* _Exercise details_:
Wherever "green" shows up in the records below, copy the whole line.

* _Stored records_:
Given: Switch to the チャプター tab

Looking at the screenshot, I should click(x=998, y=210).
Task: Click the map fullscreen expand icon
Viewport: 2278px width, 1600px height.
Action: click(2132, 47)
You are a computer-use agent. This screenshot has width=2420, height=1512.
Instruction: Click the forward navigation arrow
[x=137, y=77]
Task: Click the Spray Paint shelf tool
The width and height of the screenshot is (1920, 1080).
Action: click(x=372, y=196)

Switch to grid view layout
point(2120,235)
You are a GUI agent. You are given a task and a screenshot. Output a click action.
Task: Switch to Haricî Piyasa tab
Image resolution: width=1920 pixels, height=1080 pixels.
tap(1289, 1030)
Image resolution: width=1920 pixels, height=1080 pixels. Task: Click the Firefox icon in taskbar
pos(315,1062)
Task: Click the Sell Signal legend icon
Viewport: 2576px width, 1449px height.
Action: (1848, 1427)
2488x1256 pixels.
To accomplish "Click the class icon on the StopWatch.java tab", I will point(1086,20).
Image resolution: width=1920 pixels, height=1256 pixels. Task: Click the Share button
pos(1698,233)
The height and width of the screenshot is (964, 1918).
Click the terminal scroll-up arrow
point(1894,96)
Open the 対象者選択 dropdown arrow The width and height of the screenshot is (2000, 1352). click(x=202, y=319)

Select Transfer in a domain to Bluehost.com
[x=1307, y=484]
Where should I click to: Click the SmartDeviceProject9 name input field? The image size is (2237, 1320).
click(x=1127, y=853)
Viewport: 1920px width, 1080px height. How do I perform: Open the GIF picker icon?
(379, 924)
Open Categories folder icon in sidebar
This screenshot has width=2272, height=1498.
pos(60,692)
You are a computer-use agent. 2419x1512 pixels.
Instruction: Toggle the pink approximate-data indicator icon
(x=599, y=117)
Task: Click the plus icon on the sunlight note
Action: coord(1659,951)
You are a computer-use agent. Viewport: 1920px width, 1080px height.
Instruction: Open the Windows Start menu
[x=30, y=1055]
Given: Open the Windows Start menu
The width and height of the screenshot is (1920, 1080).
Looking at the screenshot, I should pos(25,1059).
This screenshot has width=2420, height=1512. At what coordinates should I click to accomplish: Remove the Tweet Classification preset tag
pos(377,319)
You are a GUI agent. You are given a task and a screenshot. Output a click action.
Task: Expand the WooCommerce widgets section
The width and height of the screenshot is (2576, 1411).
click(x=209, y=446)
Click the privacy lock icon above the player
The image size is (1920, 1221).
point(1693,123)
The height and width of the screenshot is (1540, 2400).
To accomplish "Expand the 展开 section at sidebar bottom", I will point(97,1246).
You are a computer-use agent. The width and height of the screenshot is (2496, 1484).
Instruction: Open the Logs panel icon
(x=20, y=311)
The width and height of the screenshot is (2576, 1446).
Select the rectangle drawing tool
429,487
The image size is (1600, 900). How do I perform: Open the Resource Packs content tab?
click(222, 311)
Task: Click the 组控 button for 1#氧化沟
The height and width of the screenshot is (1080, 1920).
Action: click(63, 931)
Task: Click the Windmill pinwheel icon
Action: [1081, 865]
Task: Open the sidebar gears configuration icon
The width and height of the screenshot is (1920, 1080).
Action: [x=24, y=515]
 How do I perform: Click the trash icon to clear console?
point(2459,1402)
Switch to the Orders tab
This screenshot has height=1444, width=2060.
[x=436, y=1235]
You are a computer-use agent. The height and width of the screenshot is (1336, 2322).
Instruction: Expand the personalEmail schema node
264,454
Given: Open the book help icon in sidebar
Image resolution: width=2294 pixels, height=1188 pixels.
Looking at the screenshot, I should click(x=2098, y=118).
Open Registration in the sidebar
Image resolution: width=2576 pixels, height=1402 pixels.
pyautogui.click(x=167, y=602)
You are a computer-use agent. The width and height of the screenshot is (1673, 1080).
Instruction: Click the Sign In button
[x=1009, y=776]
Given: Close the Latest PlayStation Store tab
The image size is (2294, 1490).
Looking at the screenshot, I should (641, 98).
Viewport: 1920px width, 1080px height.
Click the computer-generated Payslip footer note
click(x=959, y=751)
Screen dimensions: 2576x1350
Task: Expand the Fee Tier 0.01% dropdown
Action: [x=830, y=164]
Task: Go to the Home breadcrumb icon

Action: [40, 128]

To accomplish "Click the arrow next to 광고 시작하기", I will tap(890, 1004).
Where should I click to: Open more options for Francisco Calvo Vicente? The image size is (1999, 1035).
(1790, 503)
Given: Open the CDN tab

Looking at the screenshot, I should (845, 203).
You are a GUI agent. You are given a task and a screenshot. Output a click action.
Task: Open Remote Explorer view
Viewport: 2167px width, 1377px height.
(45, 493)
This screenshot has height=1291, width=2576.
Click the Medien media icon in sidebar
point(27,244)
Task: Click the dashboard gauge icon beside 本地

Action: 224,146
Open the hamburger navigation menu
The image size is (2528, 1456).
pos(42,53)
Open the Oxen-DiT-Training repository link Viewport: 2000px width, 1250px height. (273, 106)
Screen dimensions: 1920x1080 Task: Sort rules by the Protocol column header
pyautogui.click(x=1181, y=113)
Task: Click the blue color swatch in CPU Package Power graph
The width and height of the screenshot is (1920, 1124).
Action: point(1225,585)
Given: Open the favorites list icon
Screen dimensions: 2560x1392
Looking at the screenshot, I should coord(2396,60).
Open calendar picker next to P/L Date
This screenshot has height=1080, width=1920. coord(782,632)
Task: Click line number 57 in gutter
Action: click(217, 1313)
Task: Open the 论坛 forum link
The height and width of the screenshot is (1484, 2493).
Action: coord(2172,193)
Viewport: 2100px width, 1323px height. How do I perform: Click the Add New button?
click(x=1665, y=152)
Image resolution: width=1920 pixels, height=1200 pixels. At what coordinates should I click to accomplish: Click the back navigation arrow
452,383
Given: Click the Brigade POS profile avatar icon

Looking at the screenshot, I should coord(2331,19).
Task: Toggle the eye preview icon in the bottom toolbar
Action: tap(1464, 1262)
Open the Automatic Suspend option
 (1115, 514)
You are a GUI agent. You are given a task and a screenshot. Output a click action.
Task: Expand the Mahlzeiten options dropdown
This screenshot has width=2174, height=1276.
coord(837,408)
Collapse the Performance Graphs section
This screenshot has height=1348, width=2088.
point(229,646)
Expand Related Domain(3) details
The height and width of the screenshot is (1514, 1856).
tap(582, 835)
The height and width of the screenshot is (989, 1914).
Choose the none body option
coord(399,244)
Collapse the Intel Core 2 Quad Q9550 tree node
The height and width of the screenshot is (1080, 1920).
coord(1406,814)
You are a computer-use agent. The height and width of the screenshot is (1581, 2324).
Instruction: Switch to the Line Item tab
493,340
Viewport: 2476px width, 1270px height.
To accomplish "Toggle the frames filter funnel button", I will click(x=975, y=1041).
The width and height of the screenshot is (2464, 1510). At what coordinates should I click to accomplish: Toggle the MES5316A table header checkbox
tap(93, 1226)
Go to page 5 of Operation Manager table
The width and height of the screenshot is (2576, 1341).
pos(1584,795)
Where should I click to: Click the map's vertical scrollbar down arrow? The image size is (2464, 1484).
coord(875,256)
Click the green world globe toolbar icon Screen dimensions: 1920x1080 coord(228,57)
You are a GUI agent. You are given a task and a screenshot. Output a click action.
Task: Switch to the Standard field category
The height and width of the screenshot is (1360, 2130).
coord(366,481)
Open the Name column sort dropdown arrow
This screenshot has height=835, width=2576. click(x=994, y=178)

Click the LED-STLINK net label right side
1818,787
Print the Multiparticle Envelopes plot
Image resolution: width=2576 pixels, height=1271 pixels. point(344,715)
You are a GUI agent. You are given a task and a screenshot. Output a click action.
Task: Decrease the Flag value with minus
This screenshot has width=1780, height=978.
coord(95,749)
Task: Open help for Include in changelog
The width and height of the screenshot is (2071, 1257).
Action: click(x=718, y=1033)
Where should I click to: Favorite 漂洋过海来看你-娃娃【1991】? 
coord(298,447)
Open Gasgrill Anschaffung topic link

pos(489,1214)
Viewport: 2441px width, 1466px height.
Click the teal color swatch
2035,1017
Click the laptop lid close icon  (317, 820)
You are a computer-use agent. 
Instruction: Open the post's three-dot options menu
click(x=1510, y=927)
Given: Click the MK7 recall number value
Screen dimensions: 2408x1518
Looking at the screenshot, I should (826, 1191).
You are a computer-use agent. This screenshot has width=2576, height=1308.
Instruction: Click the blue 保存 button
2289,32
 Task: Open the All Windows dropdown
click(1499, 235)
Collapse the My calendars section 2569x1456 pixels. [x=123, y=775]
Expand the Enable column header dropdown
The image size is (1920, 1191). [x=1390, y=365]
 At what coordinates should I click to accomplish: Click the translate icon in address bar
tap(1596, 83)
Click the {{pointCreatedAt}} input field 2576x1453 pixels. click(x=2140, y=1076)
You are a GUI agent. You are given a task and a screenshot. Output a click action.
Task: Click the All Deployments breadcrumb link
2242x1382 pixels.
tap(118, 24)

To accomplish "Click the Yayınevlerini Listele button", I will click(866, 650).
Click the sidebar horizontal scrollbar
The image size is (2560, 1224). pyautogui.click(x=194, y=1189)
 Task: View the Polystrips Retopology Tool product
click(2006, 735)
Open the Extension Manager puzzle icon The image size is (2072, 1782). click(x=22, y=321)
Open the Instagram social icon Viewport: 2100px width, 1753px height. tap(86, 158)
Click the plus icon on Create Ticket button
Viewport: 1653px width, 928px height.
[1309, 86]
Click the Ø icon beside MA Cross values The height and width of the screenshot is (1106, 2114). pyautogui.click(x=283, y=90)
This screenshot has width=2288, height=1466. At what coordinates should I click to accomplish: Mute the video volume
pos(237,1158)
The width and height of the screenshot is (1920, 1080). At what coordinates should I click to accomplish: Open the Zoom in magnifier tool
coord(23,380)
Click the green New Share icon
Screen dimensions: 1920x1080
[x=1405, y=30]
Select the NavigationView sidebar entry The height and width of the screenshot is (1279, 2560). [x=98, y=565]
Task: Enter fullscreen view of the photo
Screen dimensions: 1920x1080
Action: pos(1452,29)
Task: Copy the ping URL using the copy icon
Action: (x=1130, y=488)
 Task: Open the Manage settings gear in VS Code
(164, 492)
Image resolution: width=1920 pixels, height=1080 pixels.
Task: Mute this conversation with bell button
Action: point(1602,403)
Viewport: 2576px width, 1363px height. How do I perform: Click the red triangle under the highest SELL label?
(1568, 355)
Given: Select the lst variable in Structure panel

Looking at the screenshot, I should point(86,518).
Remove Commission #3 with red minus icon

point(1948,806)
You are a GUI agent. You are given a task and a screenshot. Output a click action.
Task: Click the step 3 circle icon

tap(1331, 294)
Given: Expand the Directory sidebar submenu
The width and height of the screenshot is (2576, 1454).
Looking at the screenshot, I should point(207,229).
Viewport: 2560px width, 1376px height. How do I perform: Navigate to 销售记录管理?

* _Result of this task_:
Click the green world globe toolbar icon Screen dimensions: 1920x1080 coord(228,57)
Click the green New Share icon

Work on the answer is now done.